“Attento! non schiacciare quel ragno! potrebbe essere Lon Chaney”. La battuta si rincorre dietro le quinte dei teatri popolari, nei cinemini da un nickel che riempiono le strade delle cittadine del Midwest. Passa di bocca in bocca: attrezzisti, costumisti, registi, fino agli spettatori, veri sudditi di quel sovrano oscuro, misterioso, affascinante, capace di trasformarsi in qualunque cosa. Leonidas Lon Chaney è un fenomeno irripetibile della storia del cinema. Uno scultore del proprio corpo: longilineo, muscoloso, eppure plasmabile come l’argilla. Un mago perverso (perché compiacuto, morboso) del “trucco” in ogni sua accezione morale e materica. Pochi sanno che la voce “Make-up” dell’Enciclopedia Britannica fu scritta da lui.
La parabola di Chaney la si può raccontare in poche righe. Nato nel 1883 da genitori sordomuti, sin da piccolo per farsi capire in casa si esprime a gesti. Diventa un attore, nel 1912 approda al cinema, nel 1923 interpreta Quasimodo in Nostra Signora di Parigi (ovvero Il gobbo di Notte Dame)
e diventa una celebrità. Due anni dopo il ruolo che gli darà l’immortalità, quello di Il fantasma dell’Opera, definito da “Variety” “il più grande incentivo ad avere terribili incubi”. Costretto ad adattarsi al “cinema che diventa piccolo”, parla in un solo film sonoro, l’ultimo, The Unholy Three, quindi muore di cancro alla gola per un perfido detour del destino.

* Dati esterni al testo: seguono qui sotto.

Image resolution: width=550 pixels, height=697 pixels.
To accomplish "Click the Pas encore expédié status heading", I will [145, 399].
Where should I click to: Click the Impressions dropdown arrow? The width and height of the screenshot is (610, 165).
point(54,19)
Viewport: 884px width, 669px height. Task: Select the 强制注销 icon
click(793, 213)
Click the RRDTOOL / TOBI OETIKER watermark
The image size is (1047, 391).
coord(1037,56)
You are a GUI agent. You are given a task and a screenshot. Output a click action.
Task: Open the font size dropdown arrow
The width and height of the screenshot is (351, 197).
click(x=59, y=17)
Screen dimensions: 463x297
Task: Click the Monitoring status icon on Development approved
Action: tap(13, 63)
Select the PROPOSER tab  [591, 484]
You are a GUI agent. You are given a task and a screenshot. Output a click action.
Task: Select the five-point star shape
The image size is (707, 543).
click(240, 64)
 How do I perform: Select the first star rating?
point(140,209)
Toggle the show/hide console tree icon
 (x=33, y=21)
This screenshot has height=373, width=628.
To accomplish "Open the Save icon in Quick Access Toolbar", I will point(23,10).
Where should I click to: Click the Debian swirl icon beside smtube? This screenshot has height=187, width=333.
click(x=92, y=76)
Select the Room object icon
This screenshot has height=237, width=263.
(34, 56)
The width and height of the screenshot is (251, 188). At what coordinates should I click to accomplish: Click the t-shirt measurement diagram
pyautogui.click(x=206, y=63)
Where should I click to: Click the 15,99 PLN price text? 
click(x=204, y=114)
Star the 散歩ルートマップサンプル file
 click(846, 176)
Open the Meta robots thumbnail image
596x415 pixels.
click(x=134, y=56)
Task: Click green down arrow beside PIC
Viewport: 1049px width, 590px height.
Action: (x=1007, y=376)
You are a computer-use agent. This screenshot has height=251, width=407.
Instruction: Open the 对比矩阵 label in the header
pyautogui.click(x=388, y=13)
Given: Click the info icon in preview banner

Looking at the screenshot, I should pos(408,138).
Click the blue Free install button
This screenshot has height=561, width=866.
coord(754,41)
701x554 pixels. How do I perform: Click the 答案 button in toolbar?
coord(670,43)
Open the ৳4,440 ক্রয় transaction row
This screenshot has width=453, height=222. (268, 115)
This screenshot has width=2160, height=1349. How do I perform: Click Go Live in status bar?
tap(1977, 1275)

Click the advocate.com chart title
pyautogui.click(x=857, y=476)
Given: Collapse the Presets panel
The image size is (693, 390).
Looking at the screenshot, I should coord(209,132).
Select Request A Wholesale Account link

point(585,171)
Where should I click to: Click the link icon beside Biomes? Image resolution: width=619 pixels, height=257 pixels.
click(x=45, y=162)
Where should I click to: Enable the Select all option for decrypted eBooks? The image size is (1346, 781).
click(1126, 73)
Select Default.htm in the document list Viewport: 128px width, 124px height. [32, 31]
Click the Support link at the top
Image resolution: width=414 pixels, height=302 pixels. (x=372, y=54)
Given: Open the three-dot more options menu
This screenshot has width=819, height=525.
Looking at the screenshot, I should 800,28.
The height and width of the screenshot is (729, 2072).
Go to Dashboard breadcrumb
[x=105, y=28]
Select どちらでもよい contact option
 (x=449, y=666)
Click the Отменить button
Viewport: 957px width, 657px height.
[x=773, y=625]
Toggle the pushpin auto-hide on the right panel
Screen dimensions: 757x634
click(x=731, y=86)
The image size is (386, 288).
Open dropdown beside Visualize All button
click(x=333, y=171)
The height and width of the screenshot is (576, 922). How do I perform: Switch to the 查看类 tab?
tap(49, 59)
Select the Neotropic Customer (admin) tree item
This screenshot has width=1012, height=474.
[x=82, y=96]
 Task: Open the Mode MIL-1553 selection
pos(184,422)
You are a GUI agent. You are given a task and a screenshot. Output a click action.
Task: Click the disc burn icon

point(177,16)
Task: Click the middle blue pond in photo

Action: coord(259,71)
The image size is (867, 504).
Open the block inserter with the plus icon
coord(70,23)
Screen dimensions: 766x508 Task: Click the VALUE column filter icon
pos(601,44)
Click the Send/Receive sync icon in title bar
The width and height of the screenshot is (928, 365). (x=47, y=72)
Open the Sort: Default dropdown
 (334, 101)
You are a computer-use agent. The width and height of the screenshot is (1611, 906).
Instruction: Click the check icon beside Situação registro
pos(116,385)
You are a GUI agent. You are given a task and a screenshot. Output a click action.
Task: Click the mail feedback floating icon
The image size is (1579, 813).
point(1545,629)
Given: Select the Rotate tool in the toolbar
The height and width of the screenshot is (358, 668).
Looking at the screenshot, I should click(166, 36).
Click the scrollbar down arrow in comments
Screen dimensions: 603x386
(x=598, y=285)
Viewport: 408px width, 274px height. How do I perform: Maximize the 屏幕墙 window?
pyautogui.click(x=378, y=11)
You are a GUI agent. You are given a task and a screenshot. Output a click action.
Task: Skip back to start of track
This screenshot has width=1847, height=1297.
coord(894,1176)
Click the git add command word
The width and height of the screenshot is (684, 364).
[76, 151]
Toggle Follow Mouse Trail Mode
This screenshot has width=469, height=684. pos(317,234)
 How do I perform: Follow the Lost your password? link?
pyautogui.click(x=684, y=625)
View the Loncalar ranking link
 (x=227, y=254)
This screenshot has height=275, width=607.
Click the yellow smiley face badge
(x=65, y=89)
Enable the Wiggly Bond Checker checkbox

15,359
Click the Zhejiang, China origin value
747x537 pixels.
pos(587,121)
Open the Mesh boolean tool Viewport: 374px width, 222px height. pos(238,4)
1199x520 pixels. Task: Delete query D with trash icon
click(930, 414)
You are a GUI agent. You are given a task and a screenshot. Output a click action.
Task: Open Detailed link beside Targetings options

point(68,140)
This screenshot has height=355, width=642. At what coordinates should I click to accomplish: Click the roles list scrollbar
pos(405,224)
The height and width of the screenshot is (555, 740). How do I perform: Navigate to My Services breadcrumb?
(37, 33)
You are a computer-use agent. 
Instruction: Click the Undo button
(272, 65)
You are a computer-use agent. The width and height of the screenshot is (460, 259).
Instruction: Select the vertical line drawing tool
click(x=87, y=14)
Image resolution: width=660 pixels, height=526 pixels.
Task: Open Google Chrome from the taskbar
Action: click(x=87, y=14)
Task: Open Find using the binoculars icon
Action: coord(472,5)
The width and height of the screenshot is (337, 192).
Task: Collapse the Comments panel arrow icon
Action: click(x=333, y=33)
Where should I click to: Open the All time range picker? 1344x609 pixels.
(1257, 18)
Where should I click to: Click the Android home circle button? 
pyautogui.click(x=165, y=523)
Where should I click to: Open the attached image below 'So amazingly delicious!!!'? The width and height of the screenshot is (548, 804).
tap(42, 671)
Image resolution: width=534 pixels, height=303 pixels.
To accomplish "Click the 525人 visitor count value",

Ma Lon Chaney nella notte della mente di ogni cinefilo, nei fuori orario delle visioni ad occhi chiusi, vive. È la figura incappucciata, sciancata, mutilata, sfregiata, feroce e commovente che si aggira tra gli angoli più bui della nostra memoria cinematografica. A parte Quasimodo e il Fantasma, che sono i volti mainstream patrimonio dell’umanità, sono i suoi lavori con Tod Browning il valore aggiunto, le opere d’arte da avere e riguardare avidamente. Lo sconosciuto (1927) è senza dubbio il più delirante film che chi scrive abbia mai visto. Chaney si innamora della figlia di una sua vittima. La fanciulla, per un trauma del quale lo stesso protagonista è responsabile, non sopporta di essere abbracciata da nessuno. L’amore dell’uomo è così grande che si fa amputare le braccia. Per poi scoprire che lei è innamorata di un altro. Se la domanda è: dove finisce l’uomo e comincia la bestia, e quali sono i confini visibili e filmabili della deformità, Chaney e Browning hanno la risposta. Il film è un immenso capolavoro. E non finisce qui. Anche il precedente The Unholy Three (1925, quello il cui remake negli anni del sonoro sarà fatale) in fondo non era da meno. La storia di tre fenomeni da baraccone - un ventriloquo, un forzuto e un nano - che approfittano dei rispettivi talenti circensi per rapinare appartamenti. Il terzetto è formidabile: Chaney è Echo, l’uomo dalle mille voci; il mitico irlandese Victor McLaglen (“Gypoooooo!!”) è Hercules; Harry Earles, il biondino innamorato e poi vendicatore implacabile di Freaks, è il micidiale nanetto. Indimenticabile la trasformazione di Chaney in tenera vecchietta che coccola il nano-bebè. Terzo capitolo di un’ideale trilogia browninghiana (ma purtroppo non abbiamo mai visto Il fantasma del castello) è La siepe di Zanzibar (1928, anche conosciuto come Il serpente di Zanzibar). Chaney interpreta il prestigiatore Phroso reso storpio da un uomo del quale si vorrebbe vendicare. Grazie alle sue capacità, riesce ad abbindolare una tribù del Congo per asservirla ai propri voleri. Poi plagia e martirizza una povera fanciulla che crede figlia del nemico. Ma la vendetta - OId Boy ce l’ha recentemente ricordato - rende ciechi, perché quella è figlia sua.
Così è Lon Chaney. Multiforme artista di un’epoca lontana, nervoso genio della difformità, violento trasformista convinto di poter sconfiggere i propri demoni interiori trasformandoli in personaggi, in maschere turpi. Alla fine degli anni ‘50 anche Hollywood, in piena decadenza, non poté fare a meno di consacrare questo suo figlio inquieto. Lo fece con un (ottimo) biopic, L’uomo dai mille volti, interpretato da James Cagney.